Dans Pudique, Claire Roquigny raconte son enfance dans les années 80 et sa pudeur maladive. Un récit tendre et drôle sur l’acceptation de soi et les injonctions de la société sur le corps des femmes. Un premier album publié chez l'Iconoclaste et présenté dans la chronique BD de Stéphanie Gallet sur RCF.
Dans son premier album Pudique sorti au début du mois de septembre, Claire Roquigny explore son enfance et son adolescence pour comprendre d'où lui vient cette pudeur obsessionnelle.
Ce n’est pas rien de grandir dans les années 80 quand on est une petite fille. Rappelez-vous dans ces glorieuses années la télévision est reine, peuplée de femmes des plus déshabillées : la Cicciolina, les Coco girls de Collaro, les fantasmes de Benny Hill, les blagues poisseuses de Coluche, les chansons ambiguës de Gainsbourg. Une image de la femme hypersexualisée. Claire Roquigny a grandi dans ces années.
Alors bien sur, il y a son éducation, son milieu familial, l’image de sa mère aussi : Une femme trés belle, “encore plus belle que Catherine Deneuve”, une femme qui lui semble parfaite et inaccessible. Il y a aussi, on s’en doute, le poids de la société sur le corps des femmes. Autant d’injonctions qui vont peser sur la petite Claire. Elle raconte avec beaucoup d’humour et de tendresse, cette petite fille qui a du mal à manger, qui mâche un bout de viande pendant des heures sans réussir à l'avaler. Une petite fille si légère, qu’un jour elle s’envole presque dans la rue. Et puis plus tard, cette petite fille se cachera dans un infâme jogging vert. Comment ne pas attirer l’attention sur elle, comment être transparente ? Et puis viendra l’adolescence. Les premiers poils, les règles qui mettent tant de temps à arriver, les copines, l'amitié, les garçons … Enfin beaucoup plus tard les garçons … vraiment plus tard … Comment se réapproprier son corps, comment s'affirmer tel qu’on est ?

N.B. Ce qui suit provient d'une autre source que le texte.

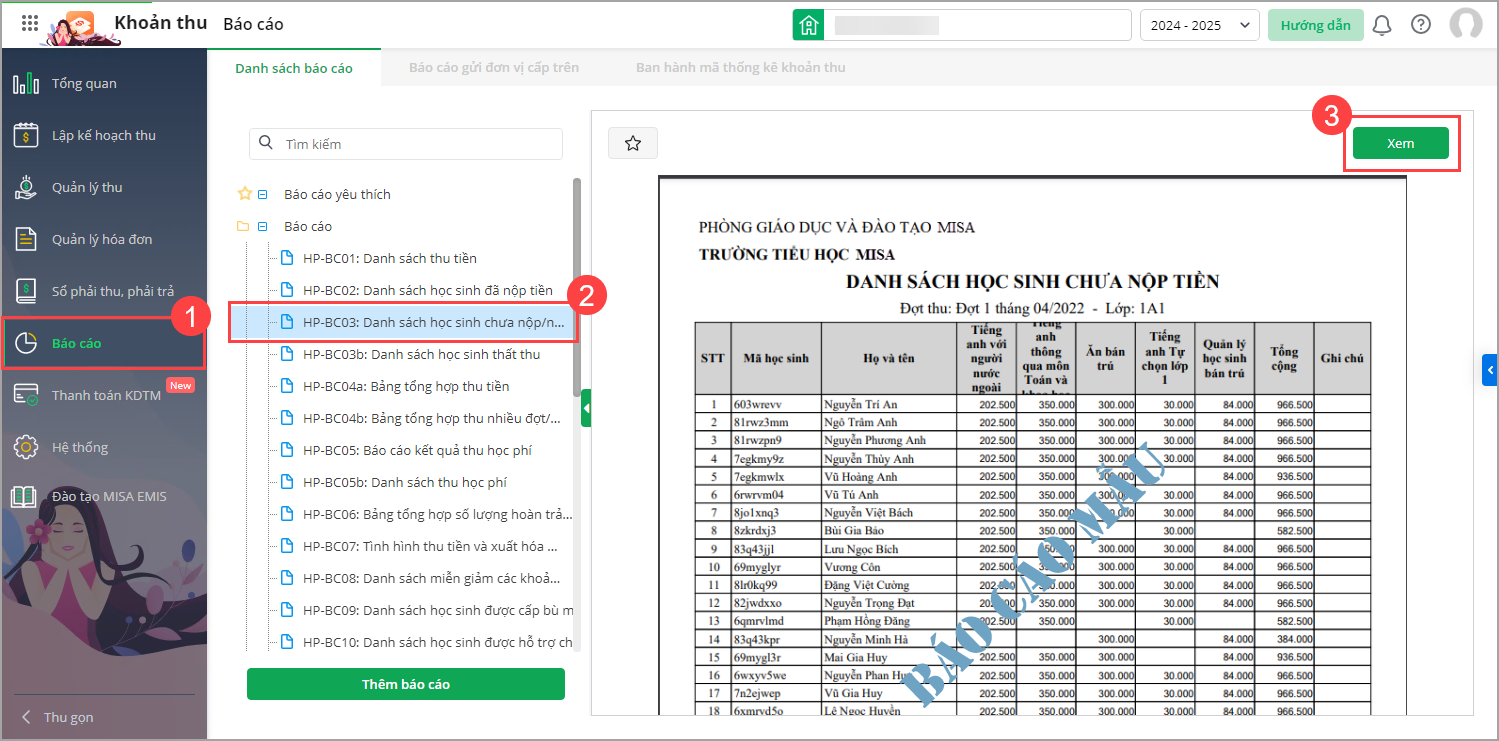Open Hệ thống settings in sidebar

[79, 448]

Dans cet album au trait rapide comme un croquis, il y a beaucoup d'apartés. Claire se parle à elle-même, elle échange avec une amie ou même des personnages imaginaires. “Mais pourquoi je me suis dessinée comme je suis? Je suis folle de raconter tout ca, de me jeter en pâture dit elle en se dessinant la tête entre les mains. Et pour l’aider il y a ses bonnes fées : Annie Ernaux : “c’est la vérité à dire qui compte plus que tout”, La comédienne Yolande Moreau qui l’encourage ou le comédien Guillaume Gallienne : “on ne se moquera pas de toi Darling lui fait-elle dire, personne ne te fera de croche pied à l’entracte.” Il en faudra des années pour que Claire assume sa féminité, se sente à l’aise dans son corps et apprenne à s’aimer.
Je crois que beaucoup de celles, qui comme Claire Roquigny ont grandi dans ces années-là se reconnaîtront ; dans ses difficultés d’adolescente mais aussi dans sa réflexion sur le féminisme. Elle reconnait avoir grandit en pensant que tous les grands combats féministes avaient déjà été menés : la pilule, l’avortement et même le vote et le compte bancaire mais au fond d’elle, elle le sait, rien n’est jamais vraiment acquis.
Mais peut-on être féministe quand on est aussi pudibonde ? Est-elle légitime à s’engager alors qu’elle a autant de difficultés avec son corps ? N’est-elle pas l’exemple parfait de la jeune femme soumise au patriarcat … On le voit les questions se bousculent dans sa tête.
Enfin j’ai été très sensible à ses dernières pages où elle inscrit son histoire dans celles des femmes de sa famille : sa mère, ses grands-mères, ses tantes. Toutes ces femmes qui l’ont précédée et qui, comme elle, ont essayé d’avancer dignement dans la vie. La mère de Claire Roquigny est morte pendant l’écriture de l’album. Elle n’a donc jamais pu lire tout ce que Claire aurait voulu lui dire et les cases où elle imagine un échange avec elle sont bouleversantes.